#### [TASK ITEM]
In the excerpt about the Legacy Coderetreat, which code base did the participants work with?

#### [EXCERPT]
—————
Yesterday we held our first Legacy Codereatreat in Budapest. While it is very similar in concept to regular Coderetreats, there are some very important differences. We start the day by introducing an existing legacy code base - a rather ugly one - and let the pairs figure out what it does. Yesterday we've been using the trivia code base on GitHub, so that participants could choose from a large variety of languages, but still have approximately the same code base.
According to Michael Feathers' definition of legacy code: "it is code without tests". So after the first getting to know session the next session was about adding characterization tests to the code that would help us during the remaining sessions. Since the only UI to the application are log messages, but they are scattered all around the code base, it is a relatively safe test suit to generate runs with random inputs, and save the output for reference. It won't help in figuring out where the error is, but it will catch most of the mistakes one makes during refactoring. They can also help when adding behaviour, but when fixing bugs they will brake, and need to be replaced.
There is an important gotcha related to characterization tests worth noting: with the same language and same seed you may end up with different random numbers on different computers. Actually it's enough to update your compiler to a newer version, to get in trouble. So always store the input data, and do not lean on seeding the random generator.
—————
[Data excerpts]
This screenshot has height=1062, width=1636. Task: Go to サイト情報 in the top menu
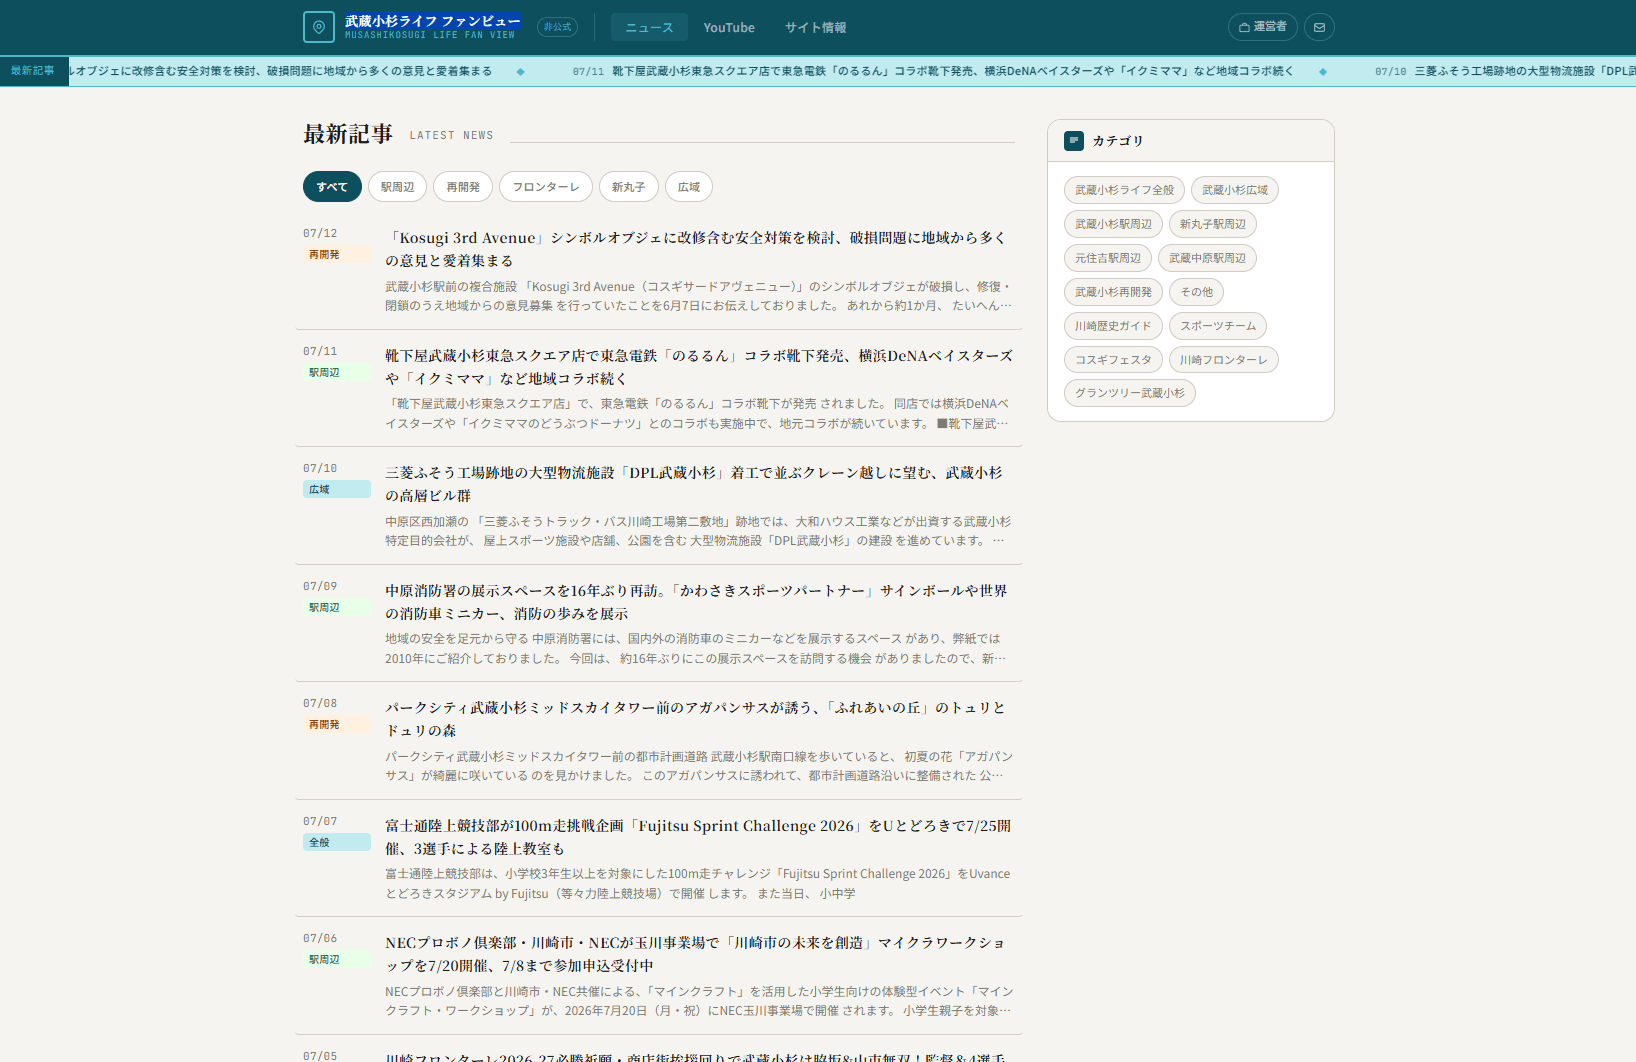815,27
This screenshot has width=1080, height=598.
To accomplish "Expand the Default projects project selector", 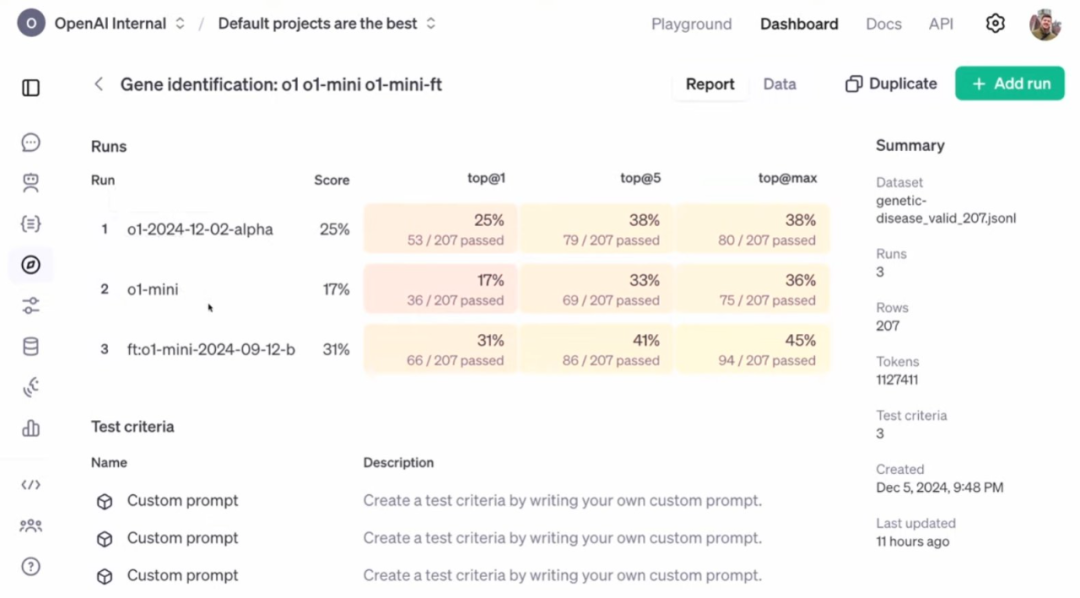I will point(326,23).
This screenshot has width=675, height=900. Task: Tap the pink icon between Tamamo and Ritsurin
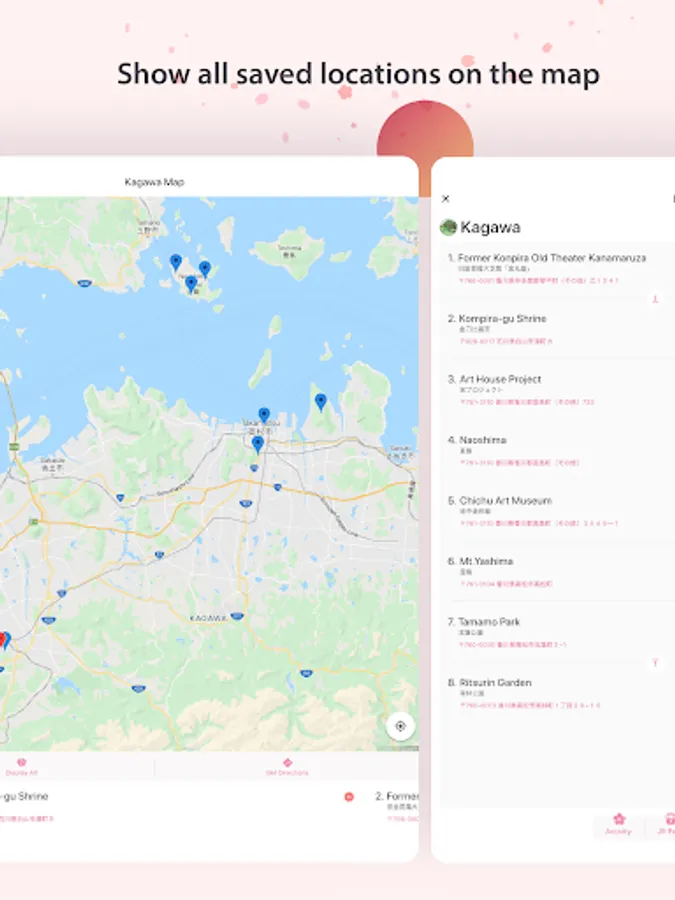[x=654, y=663]
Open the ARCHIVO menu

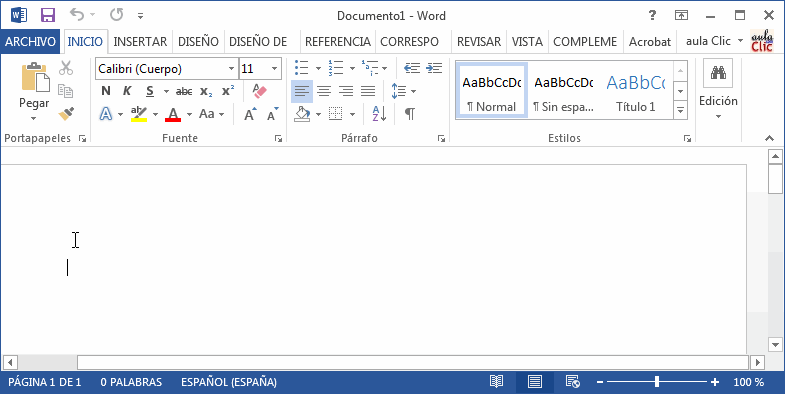point(30,42)
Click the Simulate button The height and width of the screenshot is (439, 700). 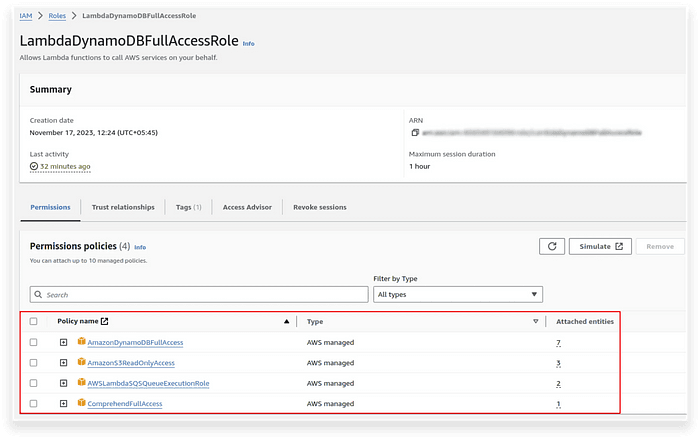(600, 247)
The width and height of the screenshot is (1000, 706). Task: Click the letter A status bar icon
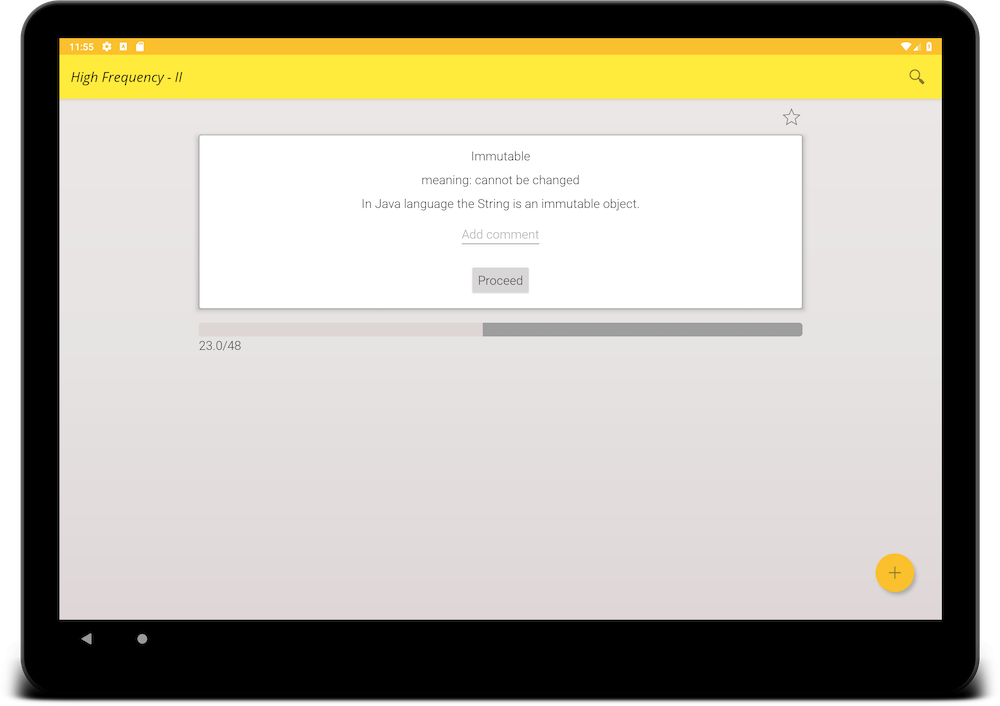(124, 47)
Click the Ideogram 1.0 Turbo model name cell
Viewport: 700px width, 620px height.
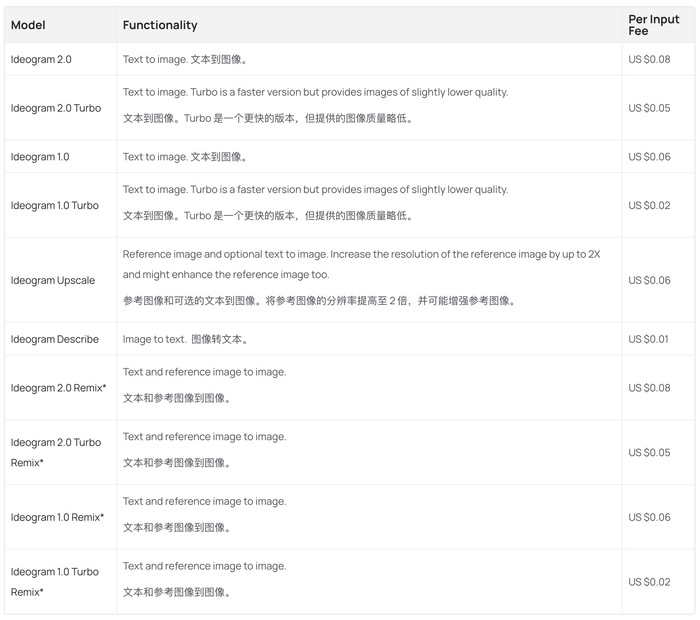tap(55, 205)
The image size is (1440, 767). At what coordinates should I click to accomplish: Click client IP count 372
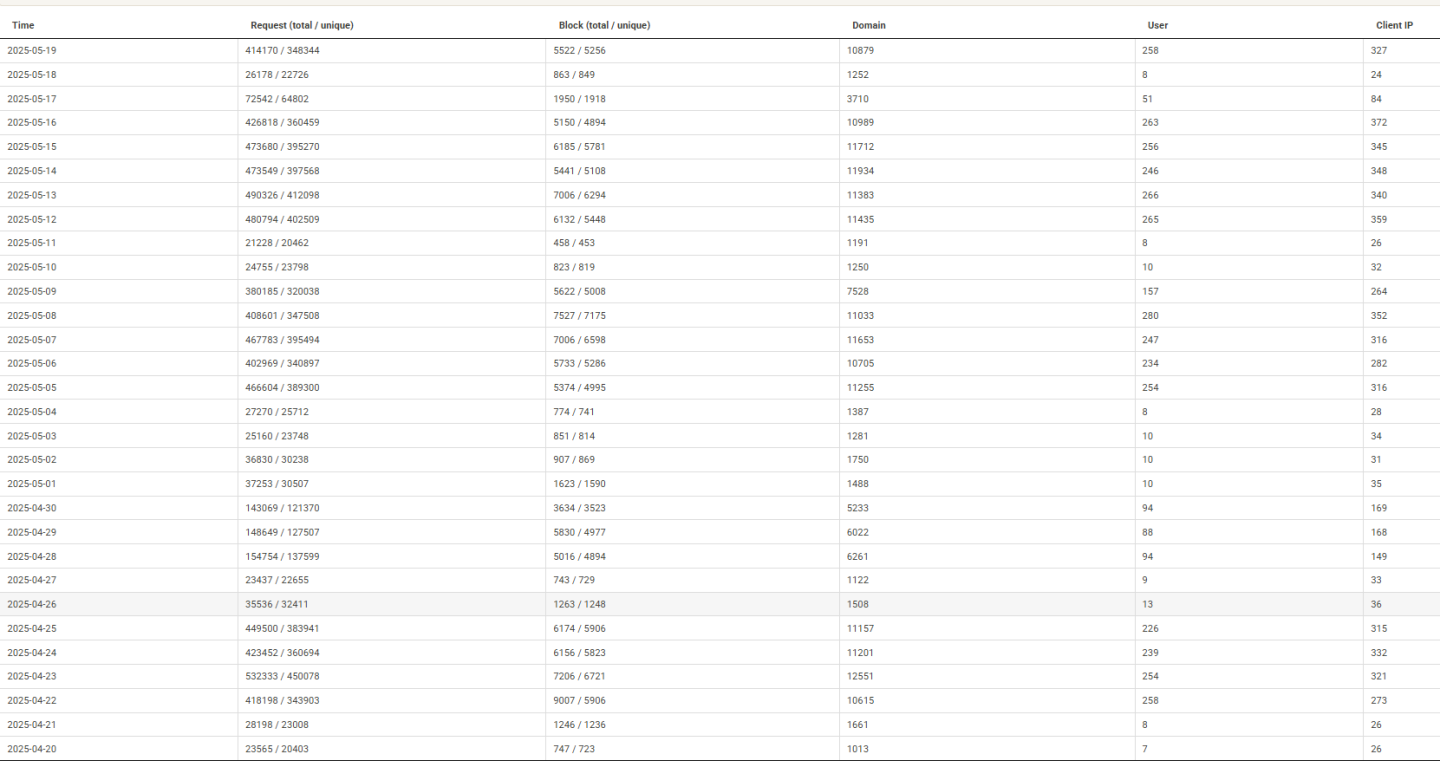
—————
#### [RESPONSE AREA]
The trivia code base on GitHub.